Papayas from Mexico linked to salmonella outbreak in U.S.


Federal health officials are warning consumers in six states not to eat fresh papaya from Mexico amid an outbreak of salmonella that has sickened more than 60 people and sent nearly 40% of them into local hospitals. 

Some consumer safety watchdogs say the outbreak’s high hospitalization rate suggests the fruit should be pulled from supermarket shelves and the government should consider banning imports of papayas from Mexico until the source of the salmonella outbreak is identified. 
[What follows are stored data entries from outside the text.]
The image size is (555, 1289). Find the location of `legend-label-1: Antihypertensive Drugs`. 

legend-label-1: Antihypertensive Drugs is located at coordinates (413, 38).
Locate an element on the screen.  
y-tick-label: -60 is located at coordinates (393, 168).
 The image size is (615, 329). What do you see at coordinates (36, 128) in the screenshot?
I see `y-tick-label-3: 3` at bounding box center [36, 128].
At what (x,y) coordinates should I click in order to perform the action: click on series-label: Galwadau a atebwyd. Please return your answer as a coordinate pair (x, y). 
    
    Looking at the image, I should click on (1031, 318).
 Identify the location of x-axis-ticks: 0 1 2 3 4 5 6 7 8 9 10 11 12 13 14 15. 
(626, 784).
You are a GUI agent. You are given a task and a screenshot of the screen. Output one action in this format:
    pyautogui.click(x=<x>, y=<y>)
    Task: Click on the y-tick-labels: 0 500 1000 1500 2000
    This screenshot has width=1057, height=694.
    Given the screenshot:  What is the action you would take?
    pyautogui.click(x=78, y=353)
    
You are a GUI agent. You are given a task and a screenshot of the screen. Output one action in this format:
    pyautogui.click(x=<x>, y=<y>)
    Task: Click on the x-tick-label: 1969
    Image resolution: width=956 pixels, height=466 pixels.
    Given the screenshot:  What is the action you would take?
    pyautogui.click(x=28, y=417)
A food safety alert from the U.S. Centers for Disease Control urged consumers in Connecticut, Massachusetts, New Jersey, New York, Pennsylvania and Rhode Island not to eat fruit imported from Mexico due to the risk of food poisoning.

In addition to whole papayas, the CDC warned consumers in the six states against eating fruit salads or other food that might contain the fruit. The United States imports 97% of its papaya, with the bulk of it, or between 65% and 80%, coming from Mexico, according to FDA and the U.S. Department of Agriculture.

Sixty-two people residing in those states, along with Texas and Florida, have been infected by salmonella, with 23 hospitalized, the CDC said. The illnesses started in January and continued through June 8, with most occurring since April, according to the CDC.

Most people infected with salmonella develop diarrhea, fever, and stomach cramps between 12 and 72 hours after eating contaminated food, and are ill between four days and a week. The bacteria is most prevalent in the summer, when warmer weather and unrefrigerated foods create an ideal environment for salmonella to grow.

Another salmonella outbreak in 2017 related to papayas from Mexico sickened 220 people in 23 states and caused one death. An earlier papaya-linked outbreak, in 2011, sickened more than 100 people.

The CDC said it’s working with the FDA to identify the brand names and farms that produced papayas tainted with the bacteria. The FDA requires imported papayas to be be tested for salmonella, unless the importer appears on a list of trusted importers.

But the current outbreak illustrates the FDA’s import protections “are clearly not working,” Sarah Sorscher, director of regulatory affairs at the Center for Science in the Public Interest, said in a statement. Instead of relaying on third-party testing, the agency should inspect the farms where the fruits are grown to ensure they meet food safety standards, she said. If that’s not feasible, the FDA should consider banning imports of the fruit, she added.

The FDA did not immediately respond to Sorcher’s comments.

Adam Garber, consumer watchdog at U.S. PIRG, said the outbreak’s high hospitalization rate of 37% shows that it’s an especially virulent strain of salmonella. 

“No fruit is so delicious that it’s worth ending up in the hospital. The high hospitalization rate reminds us again that a simple snack can result in a life-threatening illness,” Garber said in an emailed statement. “Until we find out the source of the contamination, we urge grocery stores to pull papayas off the shelves and restaurants to stop serving food with them in it. That will help ensure people who don’t hear this warning stay safe.”